Input rows |
┄┄┄┄┄┄┄┄┄┄

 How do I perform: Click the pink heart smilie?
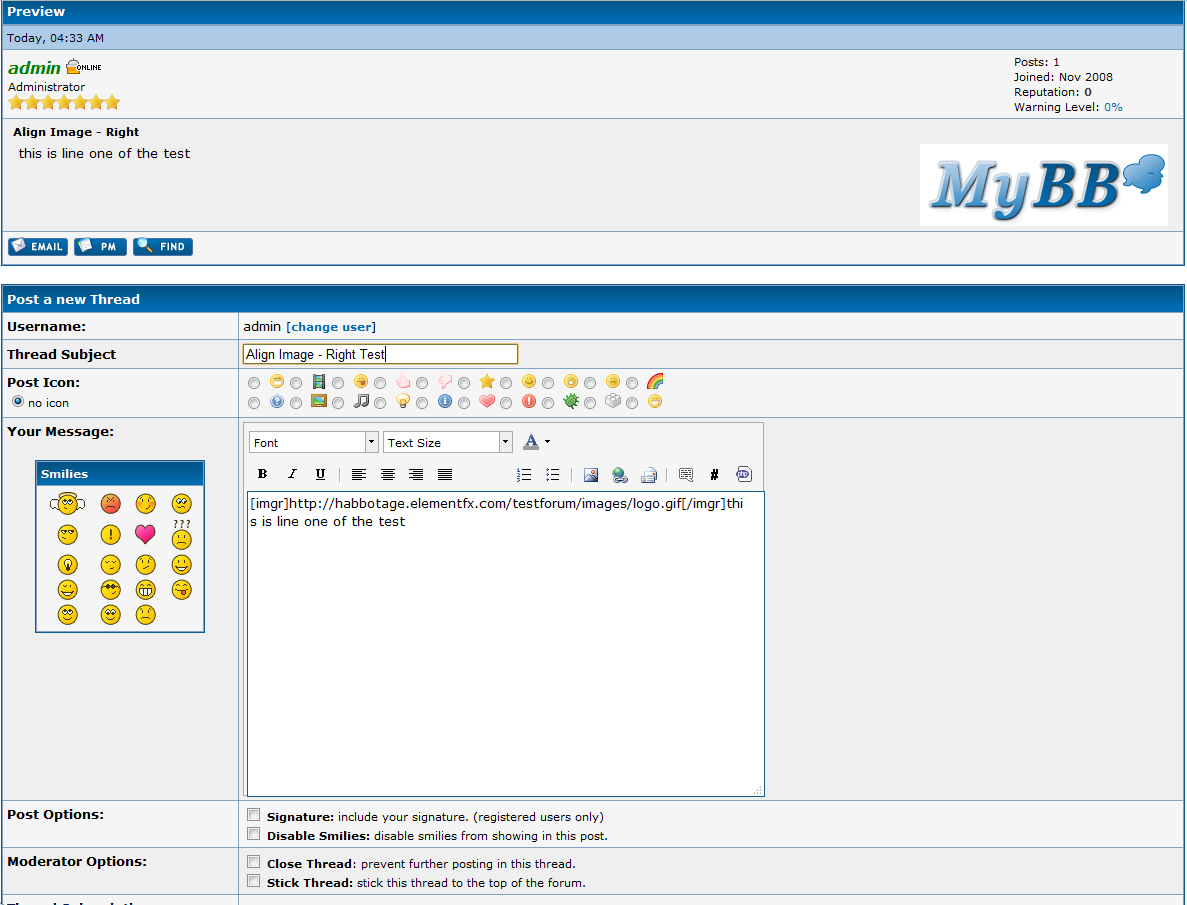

┄┄┄┄┄┄┄┄┄┄

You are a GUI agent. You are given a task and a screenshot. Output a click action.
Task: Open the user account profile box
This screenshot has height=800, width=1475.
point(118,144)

┄┄┄┄┄┄┄┄┄┄

Exercise description |
Duplicate the part of the material that opens with the line containing "You are a GUI" and closes with the line containing "point(118,144)", including both of those lines.

Exercise solution |
You are a GUI agent. You are given a task and a screenshot. Output a click action.
Task: Open the user account profile box
This screenshot has height=800, width=1475.
point(118,144)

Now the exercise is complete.